DIRECTIONS:
Every record below should be written out exactly; pictures stay out.

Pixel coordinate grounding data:
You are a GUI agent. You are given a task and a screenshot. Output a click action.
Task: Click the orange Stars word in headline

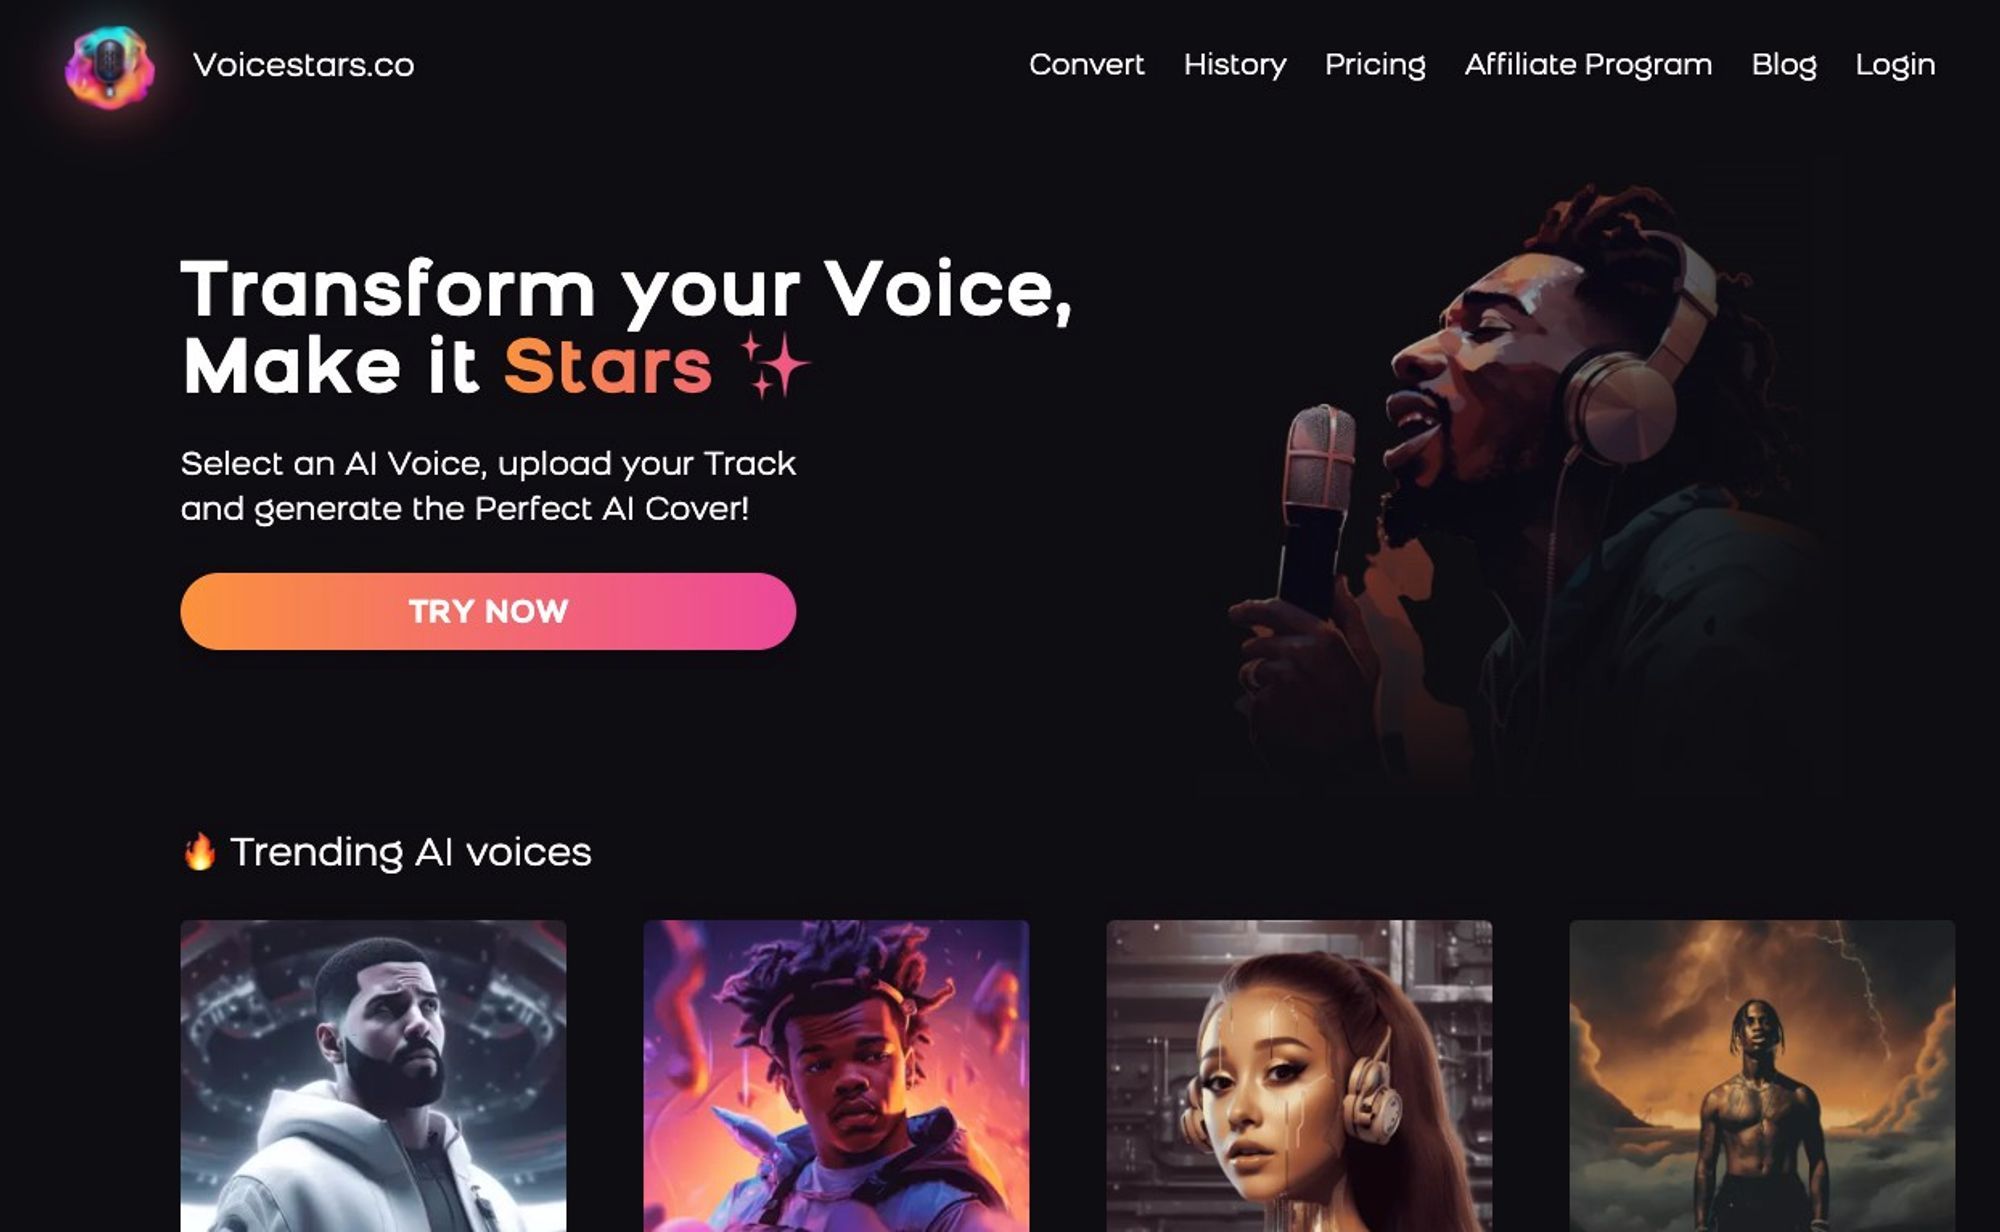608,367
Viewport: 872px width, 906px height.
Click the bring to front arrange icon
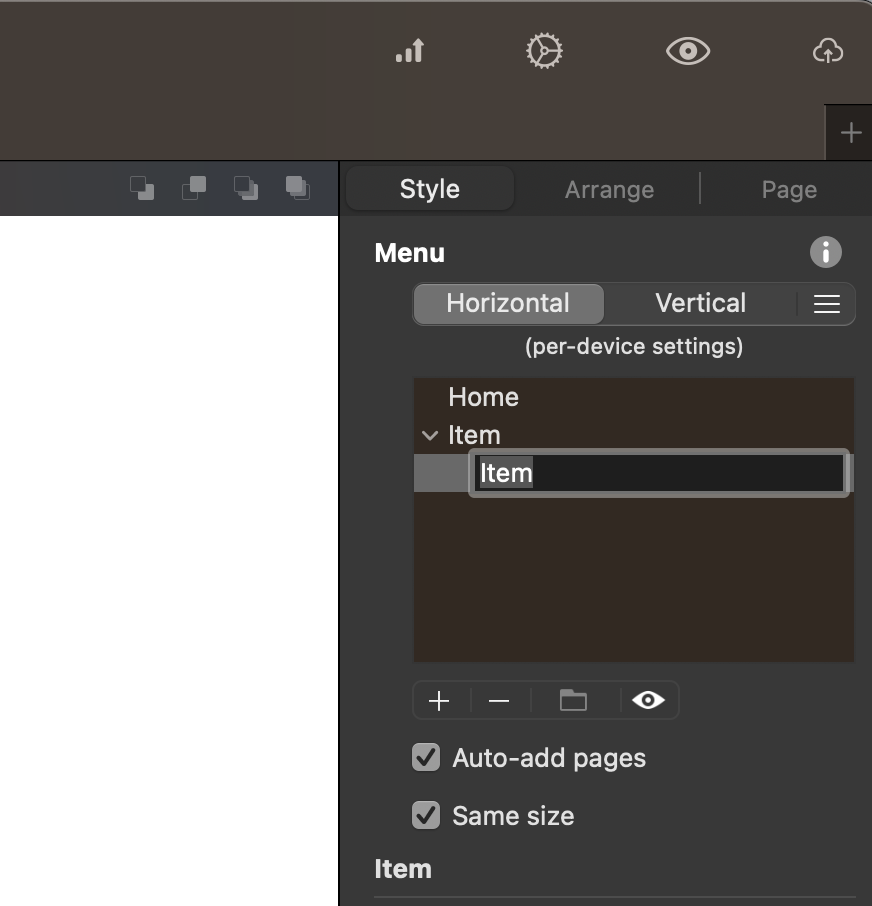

EXERCISE ANSWER:
You are a GUI agent. You are given a task and a screenshot. Output a click action.
Task: Click the orange Stars word in headline

608,367
Viewport: 872px width, 906px height.
Click the bring to front arrange icon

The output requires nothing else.